Arty Activities in St Ives

2nd February 2016

Once a fishing village turned artists’ colony, St Ives is home to a plethora of art galleries including the eminent Tate St Ives. As well as witnessing world-class art and coming face-to-face with local artists, why not get in touch with your creative side trying these arty activities in St Ives?

For the Family

Hepworth Family Activity Trail & Sculpture Quest

Enter the magical environment of Hepworth’s Sculpture Garden on a fun family activity trail that encourages you to draw while you explore (sketch book and art materials included). There is also a treasure hunt game and sculpture quest, to engage adventurous families on an interactive tour around the studio, museum and garden of one of St Ives’ most famous artists.

Toddle Tate & Gallery Quest

Proof that art appreciation isn’t just for adults, Toddle Tate sessions encourage under 5’s to explore art through messy play, song, dance and stories. These free sessions are held on Wednesday mornings throughout term time; booking is recommended.

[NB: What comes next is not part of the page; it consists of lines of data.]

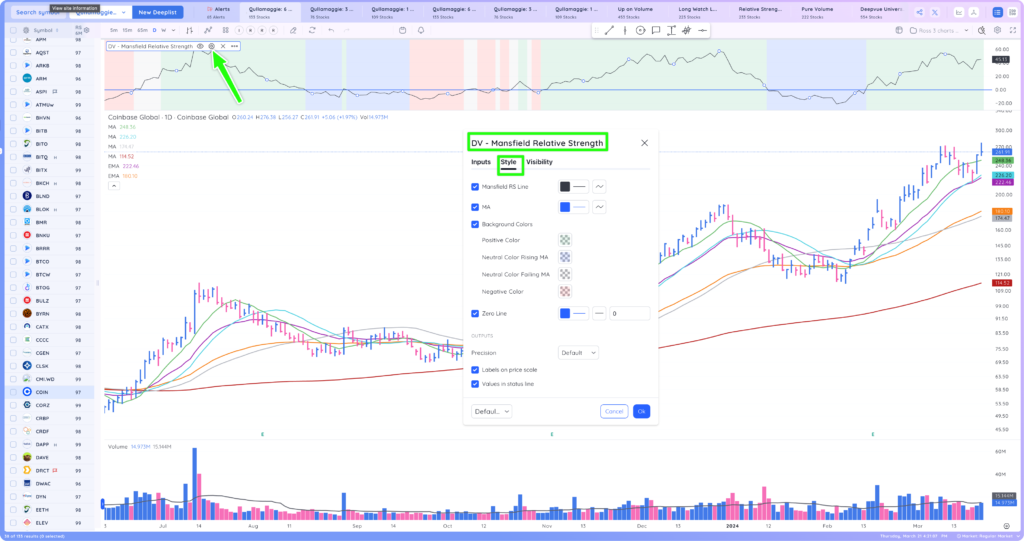Image resolution: width=1024 pixels, height=541 pixels.
Task: Click the New Deeplist button
Action: (x=157, y=12)
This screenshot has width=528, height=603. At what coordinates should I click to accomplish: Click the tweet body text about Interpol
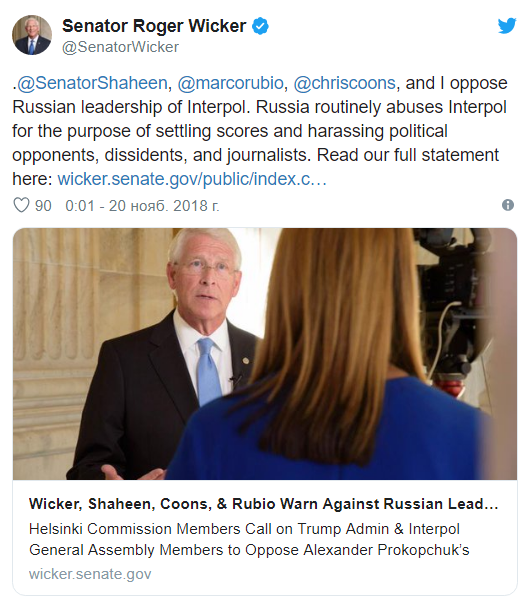[x=260, y=131]
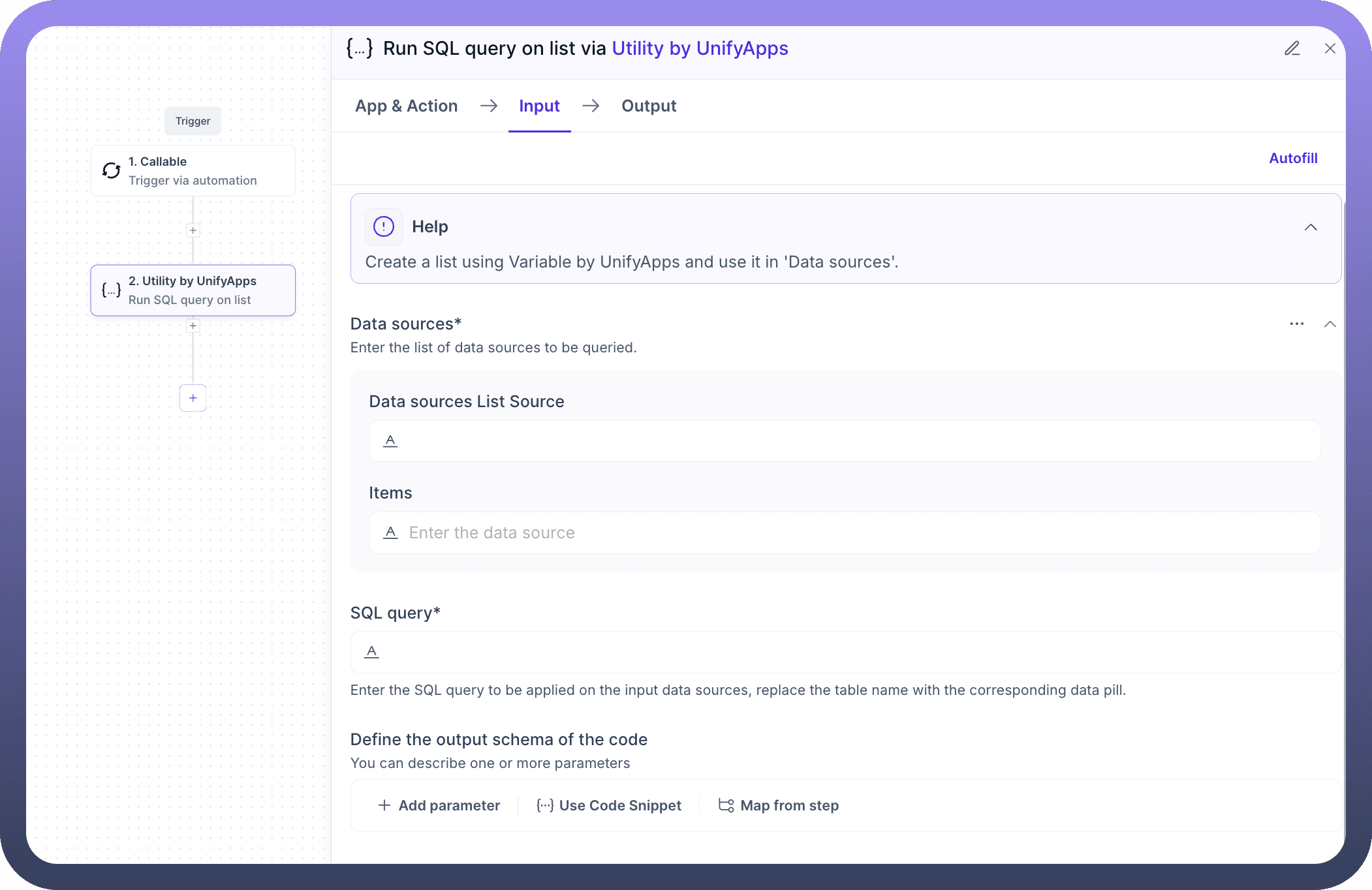
Task: Click the Autofill button
Action: [x=1292, y=158]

During the holidays the Tate St Ives also runs a gallery quest, inviting families to enjoy a hands-on exploration of art by following clues through the exhibitions.

Kids’ Chocolate Workshops

Kids can get stuck into their favourite food during a chocolate-making workshop at the Cornish chocolatier ‘I Should Coco’. Learn the skills of an artisan chocolate maker, create your own chocolate designs and decorations, and take your delicious chocolate goodies home to share with friends and family. Courses are held on various dates throughout school holidays. £15 per child.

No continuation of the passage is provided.